--- Problem to solve ---
Check each line below for the word "size" and give the count alone.

━━ Input data ━━

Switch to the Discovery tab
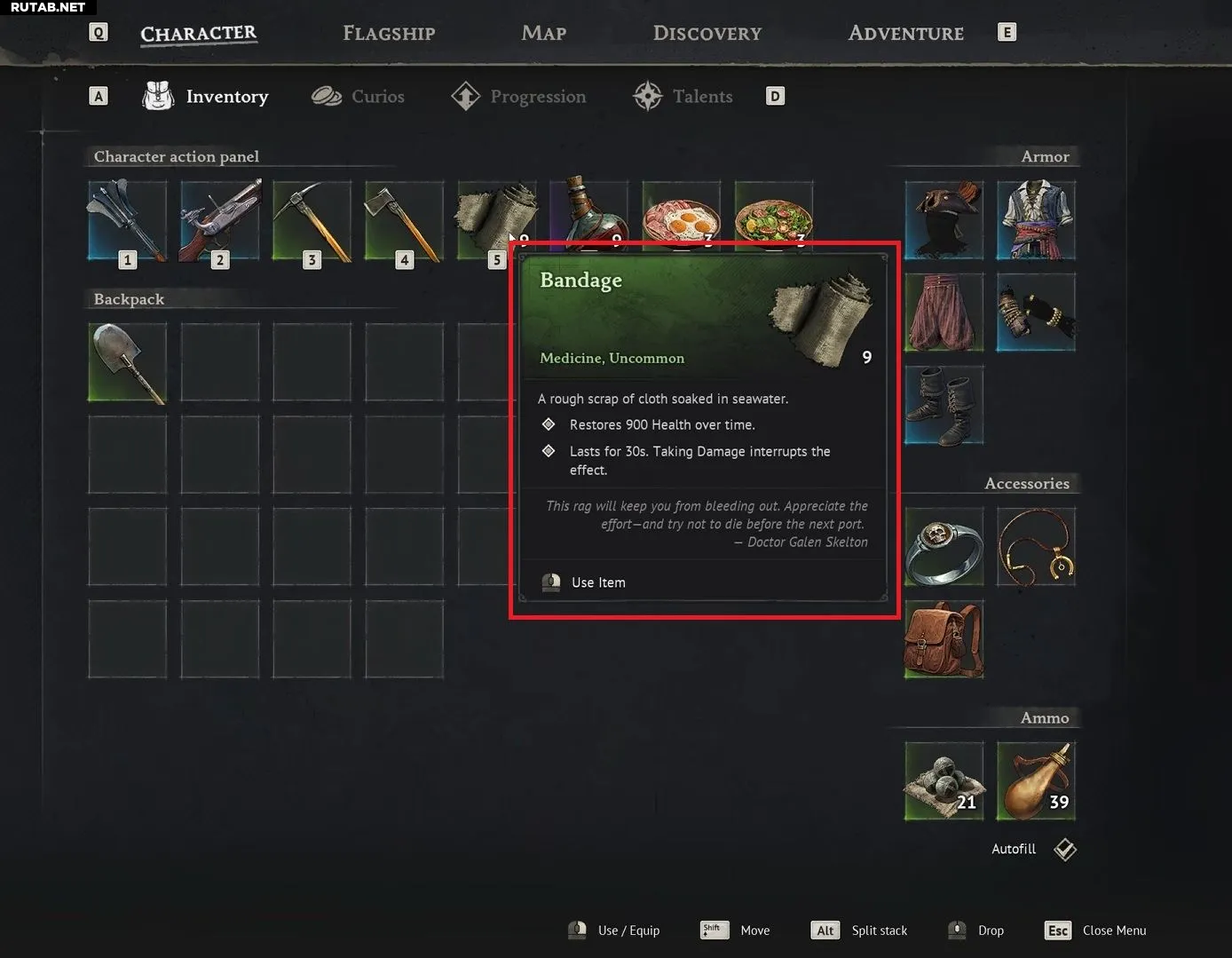 pos(707,34)
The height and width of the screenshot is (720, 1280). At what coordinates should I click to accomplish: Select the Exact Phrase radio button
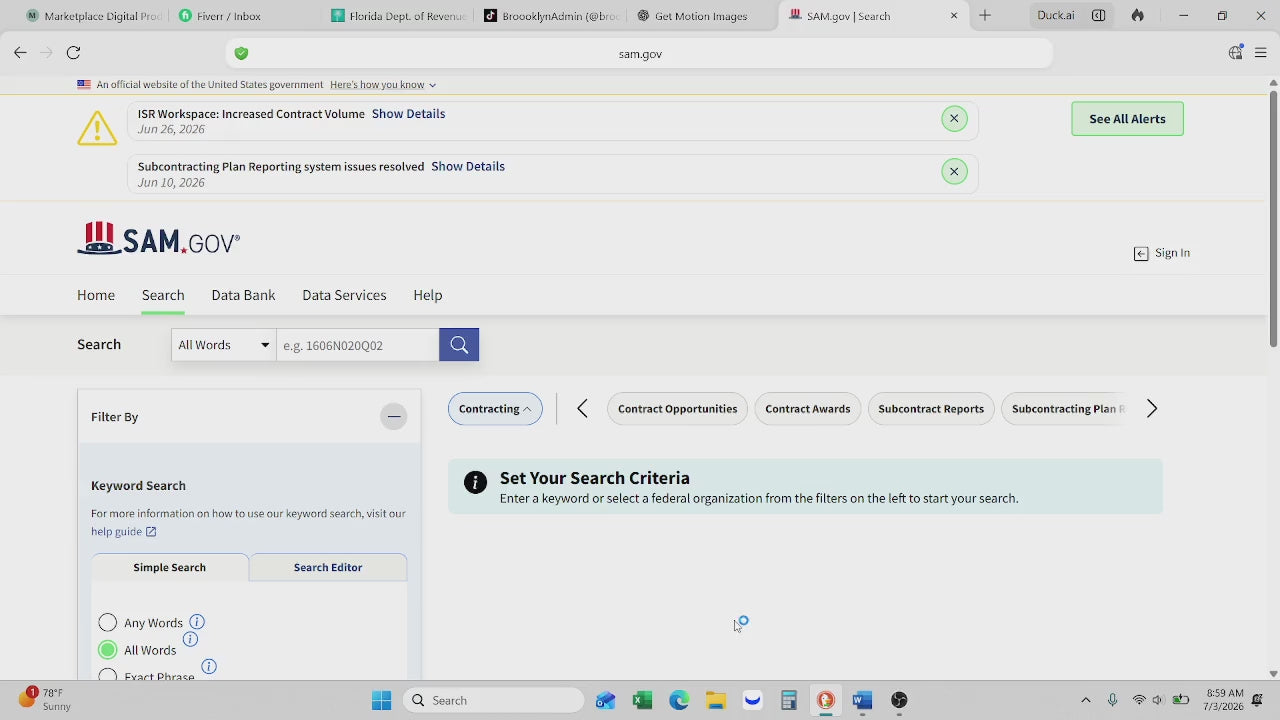tap(108, 676)
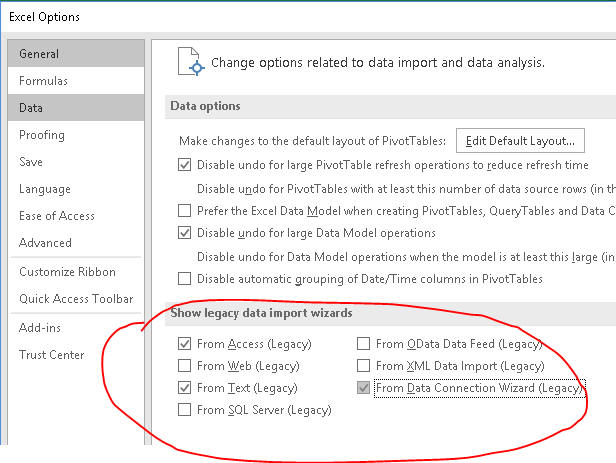Toggle Disable undo for large Data Model operations

click(184, 233)
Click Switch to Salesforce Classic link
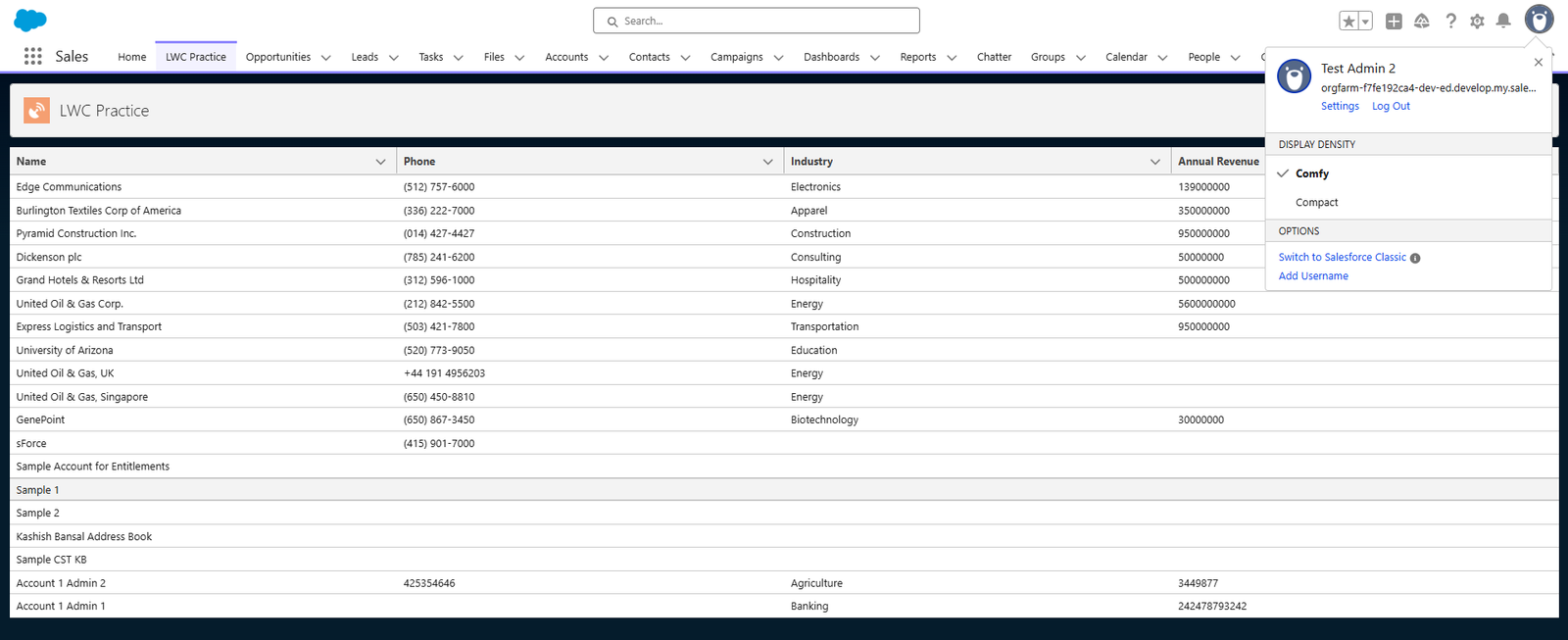The width and height of the screenshot is (1568, 640). tap(1342, 257)
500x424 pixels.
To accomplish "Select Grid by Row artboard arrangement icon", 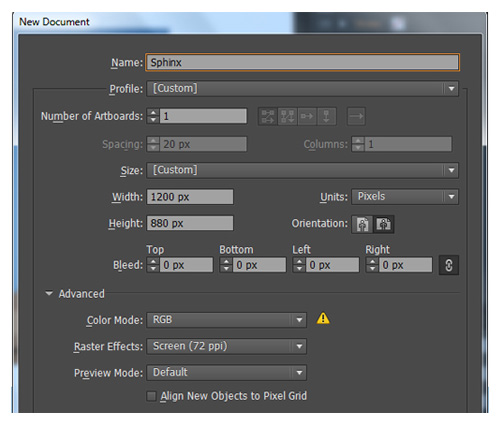I will [268, 116].
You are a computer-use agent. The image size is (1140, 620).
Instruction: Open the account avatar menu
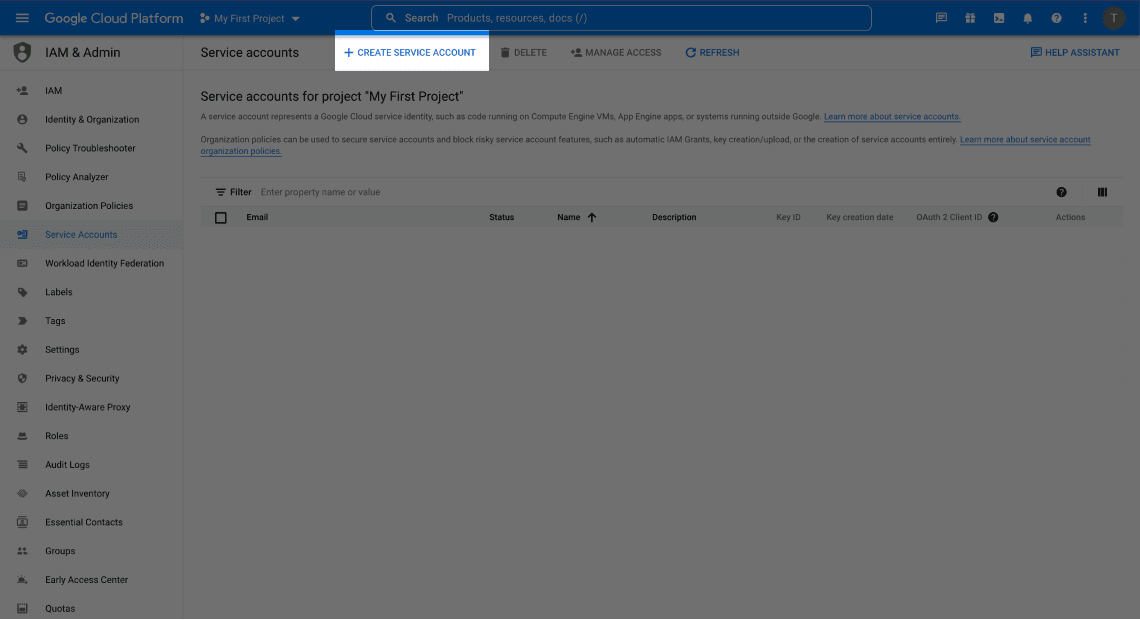pos(1114,17)
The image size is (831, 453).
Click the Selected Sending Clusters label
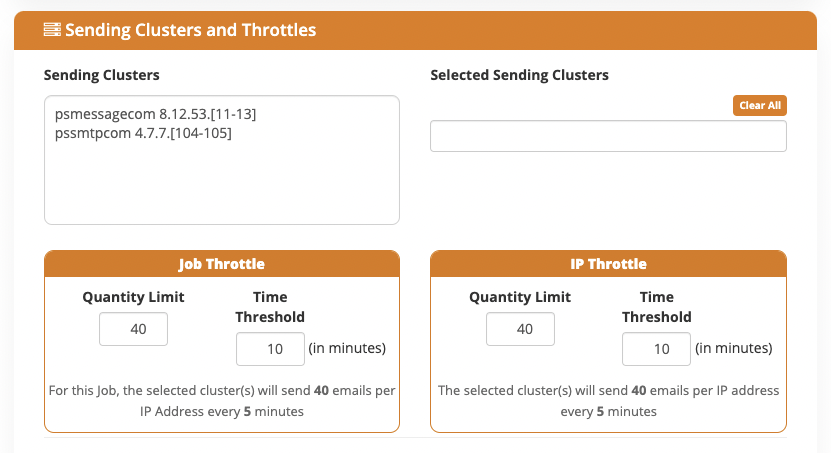coord(519,75)
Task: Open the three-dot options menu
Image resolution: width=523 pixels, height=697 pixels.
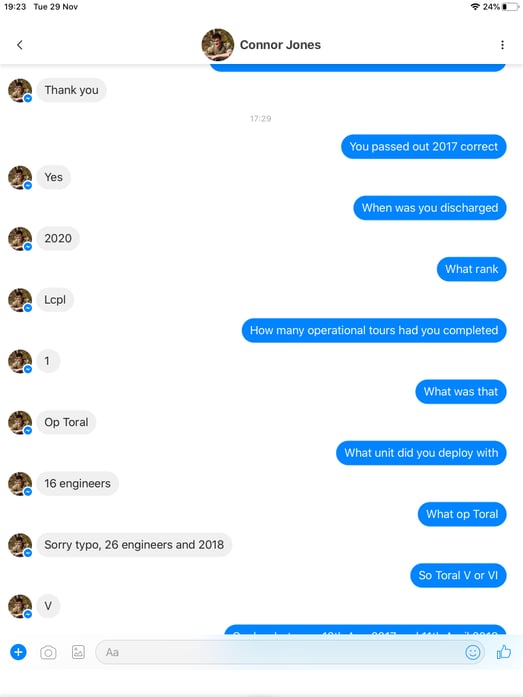Action: pyautogui.click(x=502, y=45)
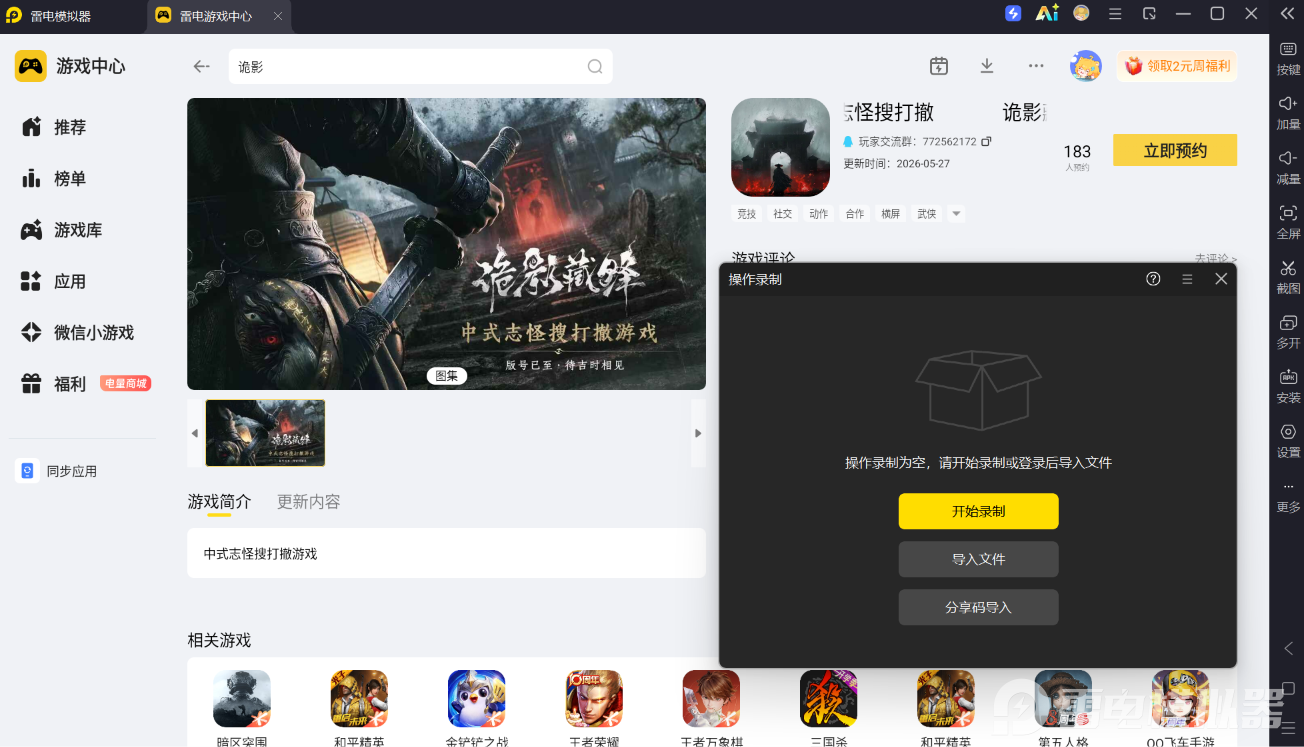
Task: Open 微信小游戏 in the sidebar
Action: pyautogui.click(x=94, y=332)
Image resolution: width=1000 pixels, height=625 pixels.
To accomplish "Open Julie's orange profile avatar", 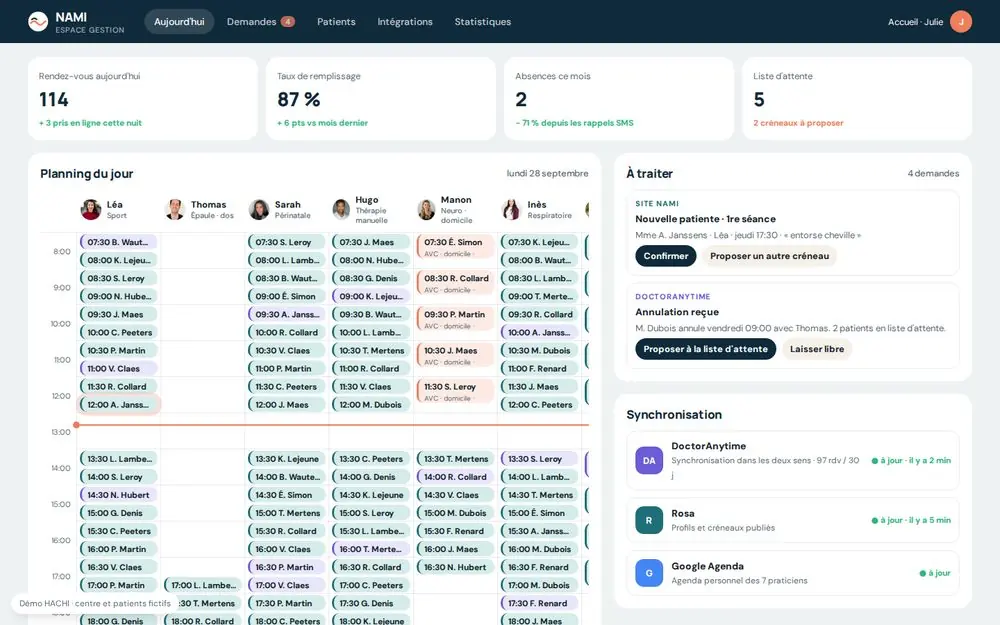I will (x=960, y=22).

━━━

--- Task response ---
2